Direction: Please repeat every one of the rows below word for word, changing nothing and leaving nothing out.

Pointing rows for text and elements
::::
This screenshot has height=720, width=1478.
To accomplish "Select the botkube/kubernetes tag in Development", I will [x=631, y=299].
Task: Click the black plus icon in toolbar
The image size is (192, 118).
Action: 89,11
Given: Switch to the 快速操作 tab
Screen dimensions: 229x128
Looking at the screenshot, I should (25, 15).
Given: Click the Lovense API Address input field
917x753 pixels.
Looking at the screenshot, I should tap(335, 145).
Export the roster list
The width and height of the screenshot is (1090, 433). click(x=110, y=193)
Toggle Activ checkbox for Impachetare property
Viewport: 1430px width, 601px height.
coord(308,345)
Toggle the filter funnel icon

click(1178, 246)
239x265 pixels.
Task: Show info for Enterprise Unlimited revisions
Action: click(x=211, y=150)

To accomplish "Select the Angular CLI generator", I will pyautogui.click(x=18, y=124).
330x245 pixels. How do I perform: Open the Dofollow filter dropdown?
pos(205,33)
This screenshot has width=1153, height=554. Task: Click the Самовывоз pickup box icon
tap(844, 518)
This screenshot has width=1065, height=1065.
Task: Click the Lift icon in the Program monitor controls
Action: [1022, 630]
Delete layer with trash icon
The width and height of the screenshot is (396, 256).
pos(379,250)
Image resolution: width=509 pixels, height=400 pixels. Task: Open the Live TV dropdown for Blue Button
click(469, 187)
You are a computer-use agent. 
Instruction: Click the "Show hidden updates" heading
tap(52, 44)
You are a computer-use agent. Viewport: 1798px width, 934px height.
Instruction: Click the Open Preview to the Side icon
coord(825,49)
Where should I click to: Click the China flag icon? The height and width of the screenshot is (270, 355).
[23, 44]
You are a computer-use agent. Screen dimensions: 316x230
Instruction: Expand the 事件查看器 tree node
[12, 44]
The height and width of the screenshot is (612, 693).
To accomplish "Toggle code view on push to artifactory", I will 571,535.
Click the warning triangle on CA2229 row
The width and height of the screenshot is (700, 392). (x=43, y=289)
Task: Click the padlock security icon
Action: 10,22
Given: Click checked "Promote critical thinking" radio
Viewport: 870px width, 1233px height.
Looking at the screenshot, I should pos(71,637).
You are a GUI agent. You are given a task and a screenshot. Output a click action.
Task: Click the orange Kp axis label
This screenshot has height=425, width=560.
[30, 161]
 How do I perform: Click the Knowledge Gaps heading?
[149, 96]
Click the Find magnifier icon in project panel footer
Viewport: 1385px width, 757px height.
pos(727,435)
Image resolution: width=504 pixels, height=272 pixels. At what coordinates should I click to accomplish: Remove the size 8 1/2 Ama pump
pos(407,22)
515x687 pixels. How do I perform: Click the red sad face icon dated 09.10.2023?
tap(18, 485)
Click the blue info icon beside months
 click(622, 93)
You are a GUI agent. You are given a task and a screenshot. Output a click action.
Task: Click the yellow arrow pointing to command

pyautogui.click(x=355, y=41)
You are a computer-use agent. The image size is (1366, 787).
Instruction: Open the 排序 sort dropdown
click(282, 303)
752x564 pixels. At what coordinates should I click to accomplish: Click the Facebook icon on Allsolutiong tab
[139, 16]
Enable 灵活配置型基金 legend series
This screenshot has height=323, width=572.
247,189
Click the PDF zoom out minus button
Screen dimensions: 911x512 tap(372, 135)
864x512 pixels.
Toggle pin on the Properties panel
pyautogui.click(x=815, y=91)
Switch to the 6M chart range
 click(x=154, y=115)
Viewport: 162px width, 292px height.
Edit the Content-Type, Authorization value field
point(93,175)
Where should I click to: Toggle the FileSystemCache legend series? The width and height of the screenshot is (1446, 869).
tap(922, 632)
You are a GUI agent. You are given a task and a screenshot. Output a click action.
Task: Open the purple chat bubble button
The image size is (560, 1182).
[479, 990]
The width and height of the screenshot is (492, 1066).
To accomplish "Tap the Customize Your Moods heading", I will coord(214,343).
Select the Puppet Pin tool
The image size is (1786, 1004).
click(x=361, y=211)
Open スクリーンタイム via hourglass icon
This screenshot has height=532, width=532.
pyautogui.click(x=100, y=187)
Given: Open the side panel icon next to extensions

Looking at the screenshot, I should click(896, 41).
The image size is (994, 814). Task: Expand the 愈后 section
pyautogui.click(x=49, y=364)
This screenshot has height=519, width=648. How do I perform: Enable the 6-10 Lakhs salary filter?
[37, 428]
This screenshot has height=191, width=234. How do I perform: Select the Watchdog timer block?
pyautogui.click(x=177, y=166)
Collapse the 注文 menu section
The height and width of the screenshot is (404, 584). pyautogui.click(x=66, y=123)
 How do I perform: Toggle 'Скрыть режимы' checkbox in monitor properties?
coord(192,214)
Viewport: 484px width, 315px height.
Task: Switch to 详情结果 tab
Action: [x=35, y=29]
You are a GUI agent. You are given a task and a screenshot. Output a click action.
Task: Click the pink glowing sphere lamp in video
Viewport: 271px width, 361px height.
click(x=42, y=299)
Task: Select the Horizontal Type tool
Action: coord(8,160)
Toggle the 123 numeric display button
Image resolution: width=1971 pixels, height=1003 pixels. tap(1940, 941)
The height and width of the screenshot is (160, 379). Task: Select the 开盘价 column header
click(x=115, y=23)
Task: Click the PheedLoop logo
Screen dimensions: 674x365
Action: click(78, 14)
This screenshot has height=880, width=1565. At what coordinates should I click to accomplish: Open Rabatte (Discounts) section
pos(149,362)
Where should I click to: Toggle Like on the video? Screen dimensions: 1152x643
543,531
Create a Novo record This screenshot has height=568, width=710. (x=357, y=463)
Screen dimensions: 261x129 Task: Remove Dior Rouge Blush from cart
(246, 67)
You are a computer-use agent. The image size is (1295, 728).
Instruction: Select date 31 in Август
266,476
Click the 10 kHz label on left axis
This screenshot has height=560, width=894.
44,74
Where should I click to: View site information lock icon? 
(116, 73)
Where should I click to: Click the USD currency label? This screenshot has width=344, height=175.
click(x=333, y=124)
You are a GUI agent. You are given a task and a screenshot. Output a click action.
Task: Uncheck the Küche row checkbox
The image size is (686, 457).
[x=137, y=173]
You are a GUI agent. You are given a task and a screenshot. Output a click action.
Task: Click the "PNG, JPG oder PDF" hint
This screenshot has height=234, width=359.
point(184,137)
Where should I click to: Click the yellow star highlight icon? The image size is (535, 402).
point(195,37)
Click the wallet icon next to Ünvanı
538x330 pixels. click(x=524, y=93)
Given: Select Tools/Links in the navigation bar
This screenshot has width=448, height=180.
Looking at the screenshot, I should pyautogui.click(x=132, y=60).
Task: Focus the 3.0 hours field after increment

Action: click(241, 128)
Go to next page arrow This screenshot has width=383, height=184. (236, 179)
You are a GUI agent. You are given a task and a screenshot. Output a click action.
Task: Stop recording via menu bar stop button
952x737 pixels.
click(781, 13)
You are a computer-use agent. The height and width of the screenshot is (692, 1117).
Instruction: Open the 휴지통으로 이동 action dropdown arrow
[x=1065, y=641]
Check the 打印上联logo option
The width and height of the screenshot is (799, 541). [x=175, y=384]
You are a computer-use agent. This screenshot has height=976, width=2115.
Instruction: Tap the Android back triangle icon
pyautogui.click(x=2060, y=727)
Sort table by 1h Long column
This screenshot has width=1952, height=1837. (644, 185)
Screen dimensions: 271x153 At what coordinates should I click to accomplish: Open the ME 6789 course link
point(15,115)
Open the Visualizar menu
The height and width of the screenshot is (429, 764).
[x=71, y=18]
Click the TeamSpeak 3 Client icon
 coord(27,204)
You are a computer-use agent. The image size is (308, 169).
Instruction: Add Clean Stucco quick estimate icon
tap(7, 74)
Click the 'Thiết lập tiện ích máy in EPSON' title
::::
Output of the exercise:
This screenshot has height=720, width=1478.
To accomplish "Select the botkube/kubernetes tag in Development", I will [x=631, y=299].
Task: Click the black plus icon in toolbar
The image size is (192, 118).
Action: 89,11
Given: Switch to the 快速操作 tab
Screen dimensions: 229x128
Looking at the screenshot, I should (25, 15).
Given: Click the Lovense API Address input field
917x753 pixels.
Looking at the screenshot, I should tap(335, 145).
Export the roster list
The width and height of the screenshot is (1090, 433). click(x=110, y=193)
Toggle Activ checkbox for Impachetare property
Viewport: 1430px width, 601px height.
coord(308,345)
Toggle the filter funnel icon

click(1178, 246)
239x265 pixels.
Task: Show info for Enterprise Unlimited revisions
Action: click(x=211, y=150)

To accomplish "Select the Angular CLI generator", I will pyautogui.click(x=18, y=124).
330x245 pixels. How do I perform: Open the Dofollow filter dropdown?
pos(205,33)
This screenshot has width=1153, height=554. Task: Click the Самовывоз pickup box icon
tap(844, 518)
This screenshot has width=1065, height=1065.
Task: Click the Lift icon in the Program monitor controls
Action: [1022, 630]
Delete layer with trash icon
The width and height of the screenshot is (396, 256).
pos(379,250)
Image resolution: width=509 pixels, height=400 pixels. Task: Open the Live TV dropdown for Blue Button
click(469, 187)
You are a computer-use agent. 
Instruction: Click the "Show hidden updates" heading
tap(52, 44)
You are a computer-use agent. Viewport: 1798px width, 934px height.
Instruction: Click the Open Preview to the Side icon
coord(825,49)
Where should I click to: Click the China flag icon? The height and width of the screenshot is (270, 355).
[23, 44]
You are a computer-use agent. Screen dimensions: 316x230
Instruction: Expand the 事件查看器 tree node
[12, 44]
The height and width of the screenshot is (612, 693).
To accomplish "Toggle code view on push to artifactory", I will 571,535.
Click the warning triangle on CA2229 row
The width and height of the screenshot is (700, 392). (x=43, y=289)
Task: Click the padlock security icon
Action: 10,22
Given: Click checked "Promote critical thinking" radio
Viewport: 870px width, 1233px height.
Looking at the screenshot, I should pos(71,637).
You are a GUI agent. You are given a task and a screenshot. Output a click action.
Task: Click the orange Kp axis label
This screenshot has height=425, width=560.
[30, 161]
 How do I perform: Click the Knowledge Gaps heading?
[149, 96]
Click the Find magnifier icon in project panel footer
Viewport: 1385px width, 757px height.
pos(727,435)
Image resolution: width=504 pixels, height=272 pixels. At what coordinates should I click to accomplish: Remove the size 8 1/2 Ama pump
pos(407,22)
515x687 pixels. How do I perform: Click the red sad face icon dated 09.10.2023?
tap(18, 485)
Click the blue info icon beside months
 click(622, 93)
You are a GUI agent. You are given a task and a screenshot. Output a click action.
Task: Click the yellow arrow pointing to command

pyautogui.click(x=355, y=41)
You are a computer-use agent. The image size is (1366, 787).
Instruction: Open the 排序 sort dropdown
click(282, 303)
752x564 pixels. At what coordinates should I click to accomplish: Click the Facebook icon on Allsolutiong tab
[139, 16]
Enable 灵活配置型基金 legend series
This screenshot has height=323, width=572.
247,189
Click the PDF zoom out minus button
Screen dimensions: 911x512 tap(372, 135)
864x512 pixels.
Toggle pin on the Properties panel
pyautogui.click(x=815, y=91)
Switch to the 6M chart range
 click(x=154, y=115)
Viewport: 162px width, 292px height.
Edit the Content-Type, Authorization value field
point(93,175)
Where should I click to: Toggle the FileSystemCache legend series? The width and height of the screenshot is (1446, 869).
tap(922, 632)
You are a GUI agent. You are given a task and a screenshot. Output a click action.
Task: Open the purple chat bubble button
The image size is (560, 1182).
[479, 990]
The width and height of the screenshot is (492, 1066).
To accomplish "Tap the Customize Your Moods heading", I will coord(214,343).
Select the Puppet Pin tool
The image size is (1786, 1004).
click(x=361, y=211)
Open スクリーンタイム via hourglass icon
This screenshot has height=532, width=532.
pyautogui.click(x=100, y=187)
Given: Open the side panel icon next to extensions

Looking at the screenshot, I should click(896, 41).
The image size is (994, 814). Task: Expand the 愈后 section
pyautogui.click(x=49, y=364)
This screenshot has height=519, width=648. How do I perform: Enable the 6-10 Lakhs salary filter?
[37, 428]
This screenshot has height=191, width=234. How do I perform: Select the Watchdog timer block?
pyautogui.click(x=177, y=166)
Collapse the 注文 menu section
The height and width of the screenshot is (404, 584). pyautogui.click(x=66, y=123)
 How do I perform: Toggle 'Скрыть режимы' checkbox in monitor properties?
coord(192,214)
Viewport: 484px width, 315px height.
Task: Switch to 详情结果 tab
Action: [x=35, y=29]
You are a GUI agent. You are given a task and a screenshot. Output a click action.
Task: Click the pink glowing sphere lamp in video
Viewport: 271px width, 361px height.
click(x=42, y=299)
Task: Select the Horizontal Type tool
Action: coord(8,160)
Toggle the 123 numeric display button
Image resolution: width=1971 pixels, height=1003 pixels. tap(1940, 941)
The height and width of the screenshot is (160, 379). Task: Select the 开盘价 column header
click(x=115, y=23)
Task: Click the PheedLoop logo
Screen dimensions: 674x365
Action: click(78, 14)
This screenshot has height=880, width=1565. At what coordinates should I click to accomplish: Open Rabatte (Discounts) section
pos(149,362)
Where should I click to: Toggle Like on the video? Screen dimensions: 1152x643
543,531
Create a Novo record This screenshot has height=568, width=710. (x=357, y=463)
Screen dimensions: 261x129 Task: Remove Dior Rouge Blush from cart
(246, 67)
You are a computer-use agent. The image size is (1295, 728).
Instruction: Select date 31 in Август
266,476
Click the 10 kHz label on left axis
This screenshot has height=560, width=894.
44,74
Where should I click to: View site information lock icon? 
(116, 73)
Where should I click to: Click the USD currency label? This screenshot has width=344, height=175.
click(x=333, y=124)
You are a GUI agent. You are given a task and a screenshot. Output a click action.
Task: Uncheck the Küche row checkbox
The image size is (686, 457).
[x=137, y=173]
You are a GUI agent. You are given a task and a screenshot. Output a click action.
Task: Click the "PNG, JPG oder PDF" hint
This screenshot has height=234, width=359.
point(184,137)
Where should I click to: Click the yellow star highlight icon? The image size is (535, 402).
point(195,37)
Click the wallet icon next to Ünvanı
538x330 pixels. click(x=524, y=93)
Given: Select Tools/Links in the navigation bar
This screenshot has width=448, height=180.
Looking at the screenshot, I should pyautogui.click(x=132, y=60).
Task: Focus the 3.0 hours field after increment

Action: click(241, 128)
Go to next page arrow This screenshot has width=383, height=184. (236, 179)
You are a GUI agent. You are given a task and a screenshot. Output a click action.
Task: Stop recording via menu bar stop button
952x737 pixels.
click(781, 13)
You are a computer-use agent. The height and width of the screenshot is (692, 1117).
Instruction: Open the 휴지통으로 이동 action dropdown arrow
[x=1065, y=641]
Check the 打印上联logo option
The width and height of the screenshot is (799, 541). [x=175, y=384]
You are a computer-use agent. This screenshot has height=976, width=2115.
Instruction: Tap the Android back triangle icon
pyautogui.click(x=2060, y=727)
Sort table by 1h Long column
This screenshot has width=1952, height=1837. (644, 185)
Screen dimensions: 271x153 At what coordinates should I click to accomplish: Open the ME 6789 course link
point(15,115)
Open the Visualizar menu
The height and width of the screenshot is (429, 764).
[x=71, y=18]
Click the TeamSpeak 3 Client icon
 coord(27,204)
You are a computer-use agent. The image size is (308, 169).
Instruction: Add Clean Stucco quick estimate icon
tap(7, 74)
Click the 'Thiết lập tiện ích máy in EPSON' title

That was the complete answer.